Stored data:
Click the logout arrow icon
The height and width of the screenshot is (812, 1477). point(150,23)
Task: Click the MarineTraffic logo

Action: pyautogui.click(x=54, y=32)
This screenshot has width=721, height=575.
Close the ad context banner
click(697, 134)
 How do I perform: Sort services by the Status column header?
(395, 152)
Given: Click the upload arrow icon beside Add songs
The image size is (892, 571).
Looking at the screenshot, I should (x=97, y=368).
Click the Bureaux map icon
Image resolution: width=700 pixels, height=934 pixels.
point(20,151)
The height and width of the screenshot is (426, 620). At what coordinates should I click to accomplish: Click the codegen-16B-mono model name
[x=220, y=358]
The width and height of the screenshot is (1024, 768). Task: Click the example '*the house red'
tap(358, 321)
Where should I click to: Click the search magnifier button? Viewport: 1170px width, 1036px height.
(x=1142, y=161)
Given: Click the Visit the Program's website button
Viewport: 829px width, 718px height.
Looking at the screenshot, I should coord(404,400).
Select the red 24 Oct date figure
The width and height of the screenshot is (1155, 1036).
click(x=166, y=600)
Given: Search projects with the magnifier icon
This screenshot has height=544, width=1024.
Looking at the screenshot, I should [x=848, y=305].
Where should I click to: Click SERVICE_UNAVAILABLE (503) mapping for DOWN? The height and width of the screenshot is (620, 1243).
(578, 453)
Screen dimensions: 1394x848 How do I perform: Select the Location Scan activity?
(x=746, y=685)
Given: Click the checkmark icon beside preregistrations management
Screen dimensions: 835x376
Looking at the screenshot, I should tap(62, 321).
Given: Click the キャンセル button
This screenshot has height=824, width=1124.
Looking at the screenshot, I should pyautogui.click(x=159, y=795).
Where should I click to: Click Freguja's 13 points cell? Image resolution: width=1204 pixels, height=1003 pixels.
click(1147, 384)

TASK DIRECTIONS - The answer should be only the number of lines in the data that contain the string "Given".

WRITTEN ANSWER - 5